Last night I went to chapel early so I could pray my Franciscan Crown before Vespers. I thought to pray for the young Indian woman who has been in the news. Last night she was still alive. This morning I read that she had died.
While I was praying for her I found such a terrible sadness. It was, on the one hand, grief at the meaninglessness of her suffering and the loss of her life. It was clear yesterday that even if she were to have survived the injuries inflicted by her attackers, it would have been with a mutilated body. On the other hand, my sadness was for the knowledge that the roots of such violence and unchastity live also in my own heart, and every time I have been unwilling to suffer anything rather than indulge and nourish them, every time I have given in to the world's wish to co-opt and collude with them for its own vile purposes, I have made myself, spiritually, an accomplice of those miserable men.
It is not enough to be chaste, if by chastity we mean solely a personal project focused on the self. It might be the one of the most difficult things in the world to begin to mortify our own acquisitive gaze, our tendency to objectify and instrumentalize other persons, and our own lust for control and coercion, all in the name of achieving some degree of physical and affective chastity according to our state in life.

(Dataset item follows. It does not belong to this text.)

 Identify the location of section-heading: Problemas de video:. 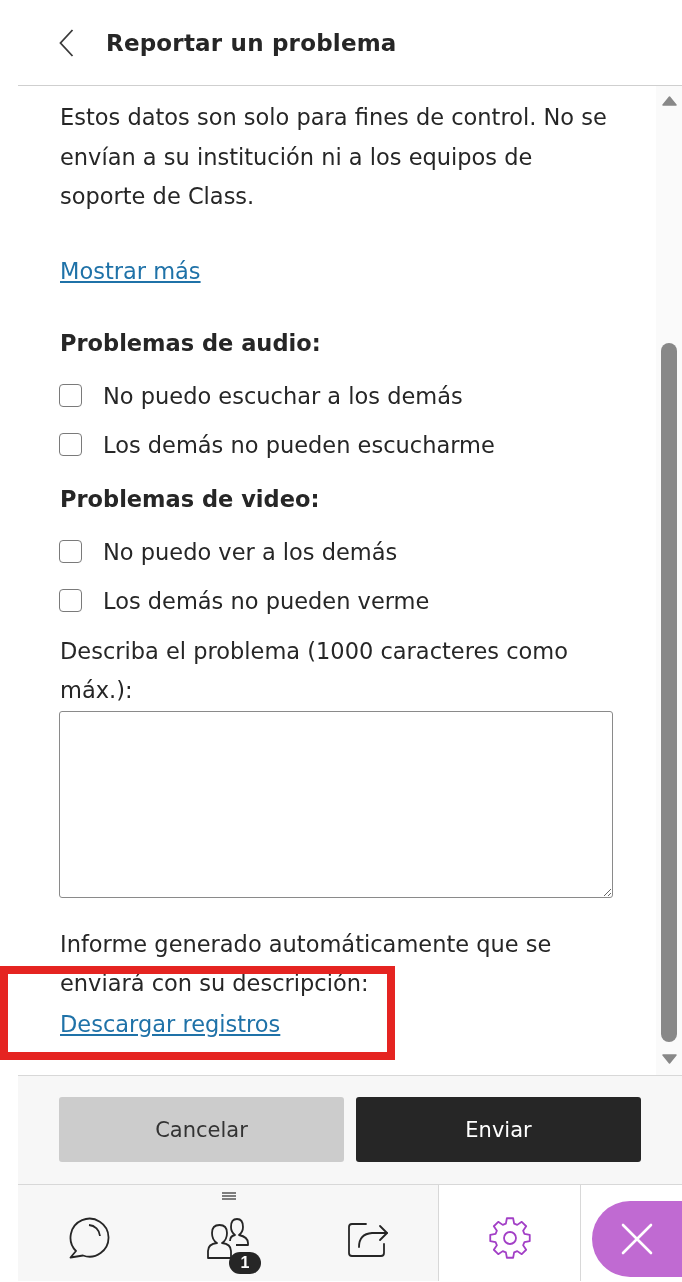
(190, 499).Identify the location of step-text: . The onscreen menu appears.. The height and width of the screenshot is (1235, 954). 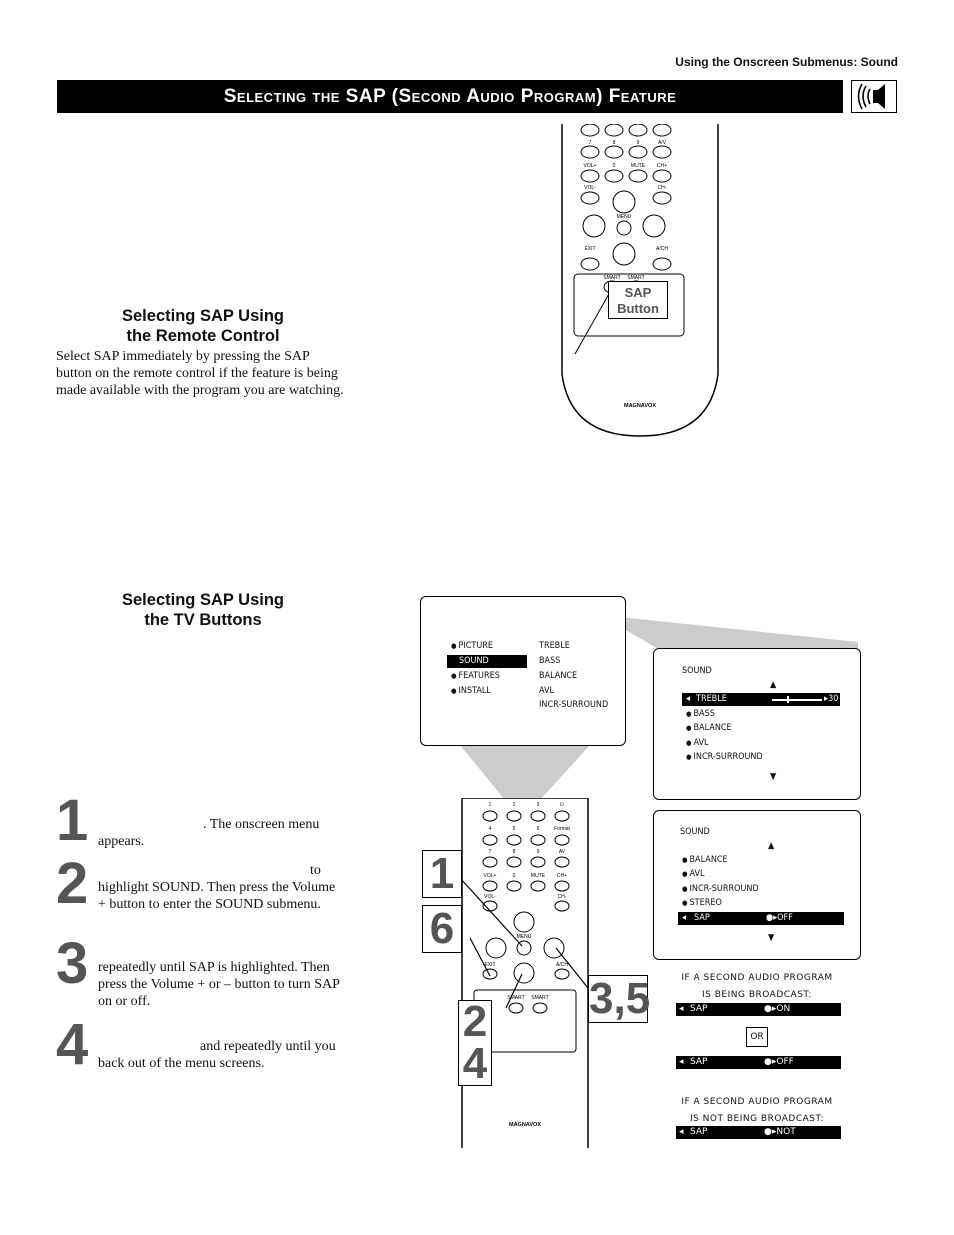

But it's not enough. The world is so injured by the terrible, destructive power of sexualized violence that if our chastity is to mean something, it must also be a positive force directed outward into the situations and relationships of our lives.
I used to think about and pray on this back when I was working at the parish. At the beginning I was put in charge of the altar children. As I worked with the kids I used to wonder to myself what it should mean for me, given that some of my brother priests, doing this same ministry, had abused the children in their care, leaving their lives wounded forever. Of course it meant that I had to carefully observe and implement all of the plans and guidelines that had been put in place to make sure that we had a 'safe environment.' I knew that it meant keeping a calm but watchful eye on things, always being aware of where the kids were and who might be with them. But in my prayer I realized that it had to mean more than that. I realized that in how I worked with the kids, in how I spoke with them, in what I would say and how I would say it, I had to notice and take opportunities to recognize their human dignity, to build them up, to let them know, somehow, the great dignity of their very being. Over time I began to know that this was, in fact, my primary ministry with the children. All the practicalities were secondary. The most important thing was for me to actively and purposely treat the kids as integral persons, as creatures seen as good by the Creator and as human beings infinitely dignified by the Incarnation of the Word. In my prayer I knew that I had to do this if I wanted to have any hope of being faithful to the children who had suffered such abuse from my brother priests.
In the same spirit I pray today for the eternal rest of that Indian girl and for the consolation of her family. I pray in thanksgiving that our society is still outraged by her suffering and death, and I pray that it might come to see more clearly how it accepts and even celebrates other forms of violence and unchastity continuous with them. Finally, I pray that God let me know how I may begin to do penance for what she has suffered, and for the loss of her life.